Mes yeux étaient déjà clos lorsque Khail m'interrogea brièvement sur le lancement de notre entraînement. Le bruit du tonnerre dispersait un peu mon attention, tout en recouvrant légèrement les mots de ma compagne d'entraînement. Je hochai la tête à l'attention de Khail, histoire de lui signaler que tout avait déjà commencé sans prendre la peine de prononcer le moindre mot.
Il ne me fallut pas longtemps pour mettre de côté les sons de la nature, y compris ceux issus du ciel en proie à la foudre. Je me plongeai dans une méditation de pleine conscience, ignorant toute sensation extérieure s'éloignant d'une forme énergétique comparable au Ki.
La première source entraperçue fut bien évidemment la mienne. Auparavant, durant les trois années passées aux côtés du Maître, il m'arrivait souvent de sonder mes plus profondes pensées, et d'y repérer maladroitement une sorte de lueur vacillante. Un peu comme le faible éclat d'une bougie. Une fine lumière blanchâtre dansant au beau milieu d'une petite pièce sombre. Je ressentais sa douce chaleur - faible à l'instar de mon ancien niveau - et je m'en servais inconsciemment pour éviter de trembler sous la cascade sous laquelle je passais des heures à méditer calmement. Dés lors, le bruit de l'eau m'était devenu familier. Mais la nature, peu importe sa forme, ne pénétrait pas dans mon esprit ordonné.

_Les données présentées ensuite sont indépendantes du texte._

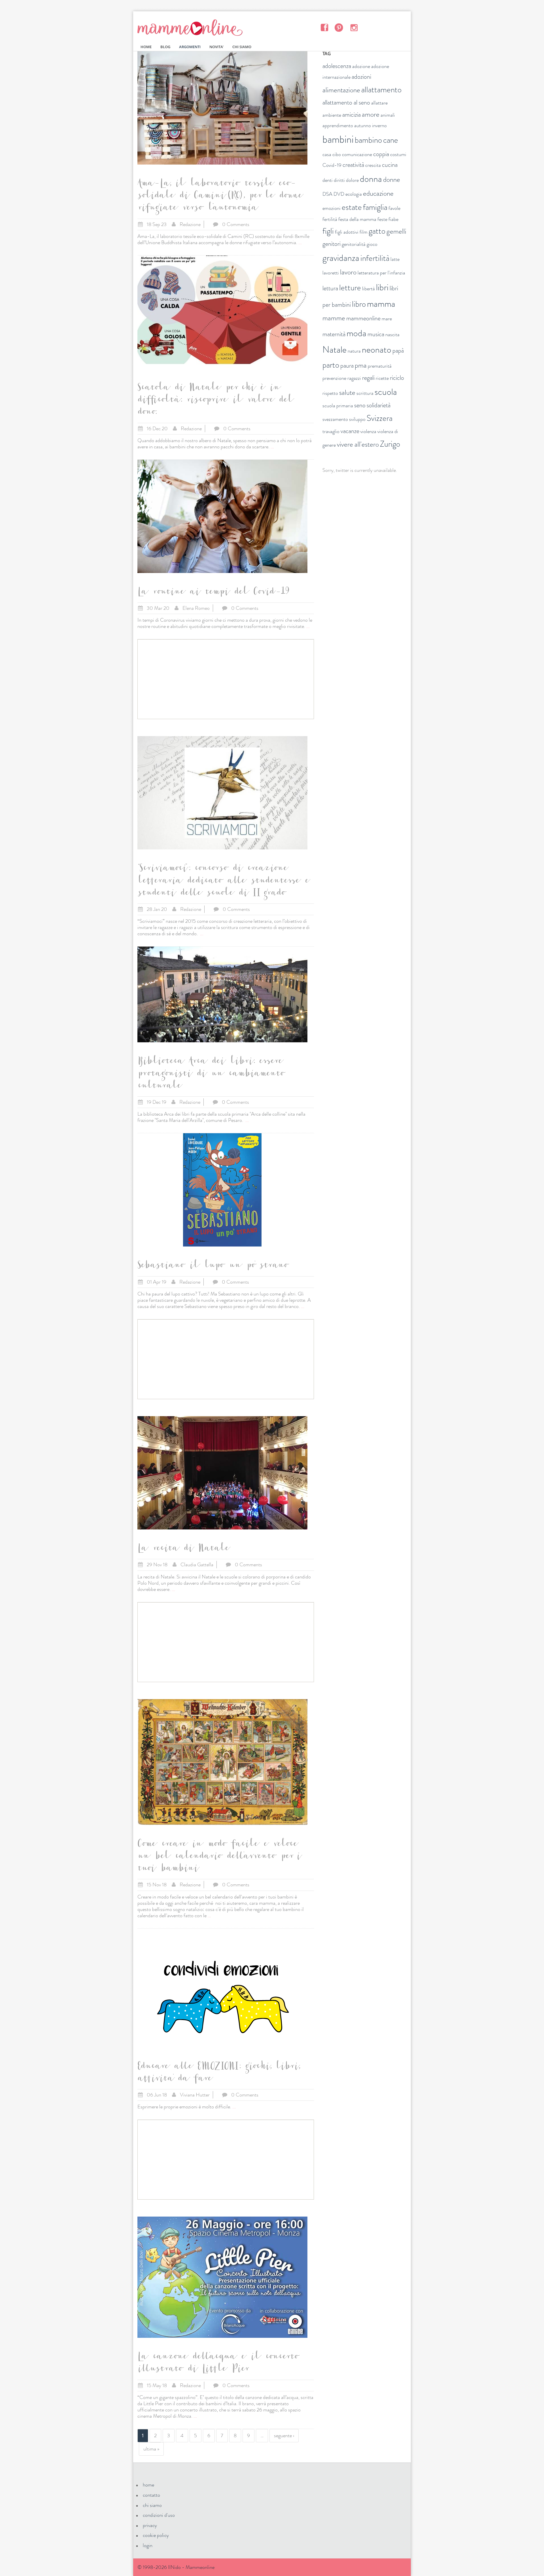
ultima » (151, 2449)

J'inspirai plus profondément.
La lumière réapparut. Celle-ci illuminait la petite chambre noire de mon esprit avec bien plus de panache ! Elle s'agitait au rythme des battements de mon cœur. Je battis la cadence avec deux de me doigts posés sur l'un de mes genoux, les yeux encore et toujours clos. Hormis la taille de ce que je nomme le "Noyau de Ki", plusieurs petits détails attisaient ma curiosité. D'étranges feux-follets dansaient en orbite autour de la lumière majeure. Des sphères rouges aux contours irréguliers. Elles crépitaient de temps en temps, mais ne se heurtaient jamais. Le cœur de mon spectacle intérieur ressemblait à un petit soleil d'un doux violet proche de la lavande.
Je trouvais ça génial. Un peu comme un nouveau monde à explorer !
Ensuite me vint l'idée d'analyser le tout avec un œil un peu plus avisé. La taille du "Noyau de Ki" correspondait sûrement au niveau de puissance de l'individu - ici, il s'agissait bien évidemment de moi et non de Khail dont je ne percevais pas encore la source de sa puissance. La couleur demeurait un mystère pour moi. Virer du blanc au violet entouré d'éclats d'un rouge vif n'était pas vraiment explicite. D'autant plus que la première manifestation de mon Ki - externe et non interne comme ce fut le cas pour ma première visualisation - était violette, sous forme sphérique à l'instar de la première compétence apprise auprès du Maître.
Je haussai les épaules avant de quitter cet état de transe. C'était comme quitter une salle en fermant doucement la porte derrière soi avant de se diriger vers une nouvelle source de lumière plus naturelle : celle du monde qui nous entoure.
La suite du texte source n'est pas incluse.